* Short task *
Format the section of the records that opens with the line containing "Image resolution: width=995" and closes with the line containing "Looking at the screenshot, I should (377, 104)." as a Markdown table with the columns Row and Line. Skip blank lines, and put a row number and one line of text in each row.

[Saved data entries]
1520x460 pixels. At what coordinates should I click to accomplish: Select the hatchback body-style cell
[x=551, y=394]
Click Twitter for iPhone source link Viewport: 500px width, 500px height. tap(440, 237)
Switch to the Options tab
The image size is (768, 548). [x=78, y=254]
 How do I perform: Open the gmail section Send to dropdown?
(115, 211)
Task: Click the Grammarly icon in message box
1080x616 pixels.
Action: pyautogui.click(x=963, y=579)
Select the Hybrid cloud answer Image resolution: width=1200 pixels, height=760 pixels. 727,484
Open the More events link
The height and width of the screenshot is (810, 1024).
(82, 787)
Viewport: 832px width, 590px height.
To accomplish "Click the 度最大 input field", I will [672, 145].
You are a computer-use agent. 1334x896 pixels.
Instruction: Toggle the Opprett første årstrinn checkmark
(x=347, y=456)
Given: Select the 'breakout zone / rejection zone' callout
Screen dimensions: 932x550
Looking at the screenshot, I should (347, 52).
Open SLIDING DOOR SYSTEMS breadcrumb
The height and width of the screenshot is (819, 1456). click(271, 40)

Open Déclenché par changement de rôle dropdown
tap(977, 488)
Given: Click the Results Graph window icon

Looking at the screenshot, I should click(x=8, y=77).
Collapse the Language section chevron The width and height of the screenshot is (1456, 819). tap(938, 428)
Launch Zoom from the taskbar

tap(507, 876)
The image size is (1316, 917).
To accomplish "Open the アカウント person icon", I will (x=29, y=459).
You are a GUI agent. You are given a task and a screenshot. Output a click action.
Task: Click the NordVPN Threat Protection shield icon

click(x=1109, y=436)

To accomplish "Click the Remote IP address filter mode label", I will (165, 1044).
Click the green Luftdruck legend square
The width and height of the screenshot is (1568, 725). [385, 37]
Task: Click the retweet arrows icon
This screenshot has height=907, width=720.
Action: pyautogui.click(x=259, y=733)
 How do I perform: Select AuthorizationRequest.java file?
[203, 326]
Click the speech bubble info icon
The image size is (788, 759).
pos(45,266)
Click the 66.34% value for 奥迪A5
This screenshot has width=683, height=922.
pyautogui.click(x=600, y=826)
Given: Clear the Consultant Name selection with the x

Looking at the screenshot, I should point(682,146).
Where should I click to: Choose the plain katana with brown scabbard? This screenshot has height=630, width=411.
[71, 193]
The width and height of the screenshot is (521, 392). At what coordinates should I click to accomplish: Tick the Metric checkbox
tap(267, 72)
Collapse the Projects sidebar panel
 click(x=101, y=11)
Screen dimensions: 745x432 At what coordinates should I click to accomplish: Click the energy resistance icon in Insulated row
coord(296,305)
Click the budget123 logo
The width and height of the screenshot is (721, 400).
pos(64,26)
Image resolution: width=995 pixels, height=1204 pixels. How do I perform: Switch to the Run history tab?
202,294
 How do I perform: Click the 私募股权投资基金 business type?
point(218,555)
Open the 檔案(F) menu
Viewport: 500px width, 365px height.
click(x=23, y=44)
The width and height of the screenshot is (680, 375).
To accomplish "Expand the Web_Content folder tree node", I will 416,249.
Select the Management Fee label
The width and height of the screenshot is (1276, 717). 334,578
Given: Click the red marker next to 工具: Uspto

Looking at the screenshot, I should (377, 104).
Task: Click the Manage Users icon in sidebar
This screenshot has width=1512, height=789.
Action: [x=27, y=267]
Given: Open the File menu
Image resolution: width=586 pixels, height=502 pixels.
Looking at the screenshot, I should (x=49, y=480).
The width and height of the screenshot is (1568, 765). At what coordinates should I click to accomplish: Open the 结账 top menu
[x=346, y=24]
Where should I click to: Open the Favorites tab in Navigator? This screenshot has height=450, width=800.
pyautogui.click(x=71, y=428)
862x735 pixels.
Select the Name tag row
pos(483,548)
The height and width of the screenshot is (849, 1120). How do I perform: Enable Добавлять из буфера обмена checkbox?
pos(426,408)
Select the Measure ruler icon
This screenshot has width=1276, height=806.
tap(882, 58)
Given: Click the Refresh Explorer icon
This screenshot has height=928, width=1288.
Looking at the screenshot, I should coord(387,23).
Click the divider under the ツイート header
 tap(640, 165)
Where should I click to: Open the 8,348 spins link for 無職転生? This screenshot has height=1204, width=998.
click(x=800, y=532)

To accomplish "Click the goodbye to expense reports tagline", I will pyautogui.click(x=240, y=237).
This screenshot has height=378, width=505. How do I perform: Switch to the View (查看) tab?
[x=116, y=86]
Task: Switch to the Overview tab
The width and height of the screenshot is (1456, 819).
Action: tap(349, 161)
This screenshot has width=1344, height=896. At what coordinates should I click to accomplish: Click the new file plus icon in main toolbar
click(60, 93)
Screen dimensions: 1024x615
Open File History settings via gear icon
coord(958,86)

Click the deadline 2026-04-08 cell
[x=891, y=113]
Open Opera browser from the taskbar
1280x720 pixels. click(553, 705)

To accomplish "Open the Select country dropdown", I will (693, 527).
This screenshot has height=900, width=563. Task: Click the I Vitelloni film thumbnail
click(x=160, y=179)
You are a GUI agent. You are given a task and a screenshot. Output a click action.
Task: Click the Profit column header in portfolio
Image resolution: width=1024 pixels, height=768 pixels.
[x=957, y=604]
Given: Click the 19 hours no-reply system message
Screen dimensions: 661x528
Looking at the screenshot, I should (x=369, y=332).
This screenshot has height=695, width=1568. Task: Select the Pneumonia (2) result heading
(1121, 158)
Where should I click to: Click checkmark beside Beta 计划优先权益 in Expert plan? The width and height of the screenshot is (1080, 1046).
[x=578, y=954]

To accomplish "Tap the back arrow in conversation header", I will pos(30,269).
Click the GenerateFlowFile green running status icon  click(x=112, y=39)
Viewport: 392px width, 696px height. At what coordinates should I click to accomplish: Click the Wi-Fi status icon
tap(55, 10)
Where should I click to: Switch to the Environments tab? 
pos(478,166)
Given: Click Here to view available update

* Solution below *
| Row | Line |
|---|---|
| 1 | Image resolution: width=995 pixels, height=1204 pixels. How do I perform: Switch to the Run history tab? |
| 2 | 202,294 |
| 3 |  How do I perform: Click the 私募股权投资基金 business type? |
| 4 | point(218,555) |
| 5 | Open the 檔案(F) menu |
| 6 | Viewport: 500px width, 365px height. |
| 7 | click(x=23, y=44) |
| 8 | The width and height of the screenshot is (680, 375). |
| 9 | To accomplish "Expand the Web_Content folder tree node", I will 416,249. |
| 10 | Select the Management Fee label |
| 11 | The width and height of the screenshot is (1276, 717). 334,578 |
| 12 | Given: Click the red marker next to 工具: Uspto |
| 13 | Looking at the screenshot, I should (377, 104). |